The flora of the catchment basin of Rio Santa Lucia (south-west Sardinia) has been studied, 669 taxa, 628 of which were species, 35 subspecies, 2 varieties and 4 hybrids were found. They were included in 364 genera and 101 families. The floristic richness indices have been determined and compared with those of other studied areas of Sulcis. An analysis of the biological spectrum showed the therophytes at 41.2% in confirmation of the full Mediterranean character of the area and the phanerophytes at 10%, showing the high degree of wooded cover. A comparison with the biological spectra of other floras shows similar values, except for a lower value for the therophytes and a significantly higher value (2.7%) for the hydrophytes. The chorologic spectrum shows dominance of Mediterranean elements (71.6%), particularly steno-Mediterranean (26%) and euri-Mediterranean (21.8%). The western-Mediterranean (3.5%), the southern-Mediterranean (3.5%) and the Atlantic-Mediterranean (3.1%) components are important in identifying the biogeographic barycentre of the studied area. The contingent of endemics (60 taxa) was 9% and shows dominance of Sardinian-Corsican (31.7%) and Sardinian (21.7%) elements, that together make up 53.4% of the total. 10 new entities which are endemic or with a particular phytogeografic interst for the mountain complex of Sulcis, have been lastly reported.

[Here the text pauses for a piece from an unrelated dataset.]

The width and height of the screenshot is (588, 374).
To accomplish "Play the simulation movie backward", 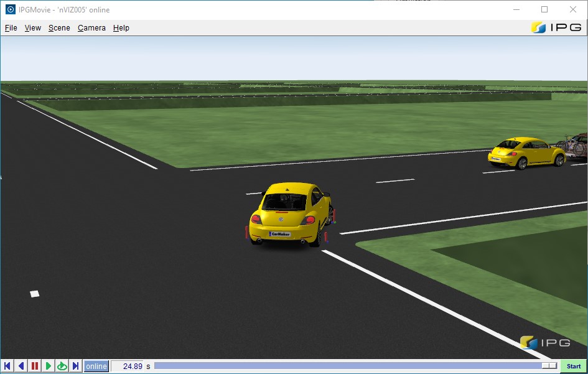I will [x=21, y=366].
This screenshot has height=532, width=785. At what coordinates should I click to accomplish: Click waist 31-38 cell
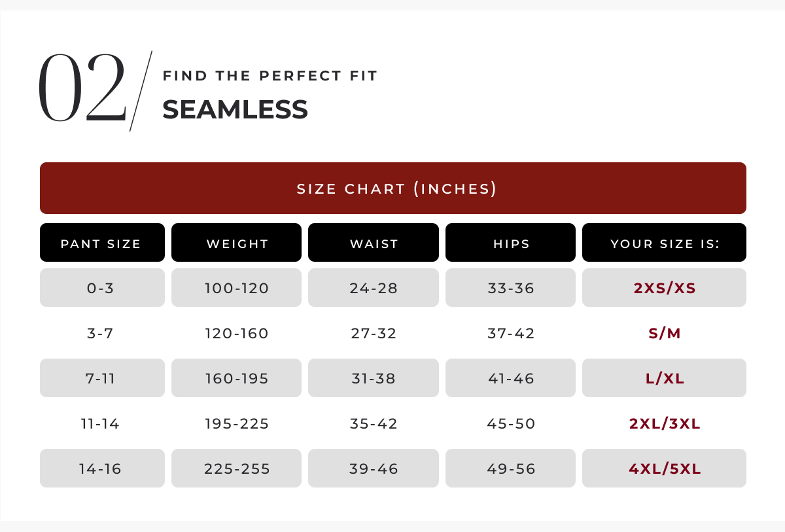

The floristic and vegetational studies of the past 15 years in Sulcis (Chiappini & al. 1983, Mossa 1985, Mossa & Fogu 1985, Angiolino & Chiappini 1988, Ballero 1990, Brullo 1993, Camarda & al. 1993, Ballero & al. 1994, Camarda & al. 1995, Mossa & al. 1996) have been concentrated mainly on the area of Punta Sebera-Punta Maxia-Pantaleo, Monte Tamara and Monte Arcosu. The valleys of Gutturu Mannu and Monti Nieddu have only been considered marginally, while little is known on the catchment basin of Rio Guttureddu and Sa Canna. The aim of this work is to complete the floristic knowledge of the hilly and mountain sections of the catchment basin of Rio Santa Lucia and to contribute further to the knowledge of the bioclimatic and chorological characteristics of the mountains of Sulcis.

Geographic framing

The hilly and mountain section of the catchmemt basin of Rio Santa Lucia (Fig. 1) is part of the mountain complex of Sulcis. It borders on the Campidano and Cixerri plain to the north, on the Rio San Gerolamo basin to the east, on the Rio di Pula basin to the south-east and south and on the Rio Palmas basin to the west.

It is included in the I.G.M.I. sections of Assemini (556, II), Capoterra (565, I) and Narcao (565, IV). From an administrative point of view, most of the area is under the communes of Assemini, Capoterra and Uta; only the Sa Mirra area is under the commune of Santadi.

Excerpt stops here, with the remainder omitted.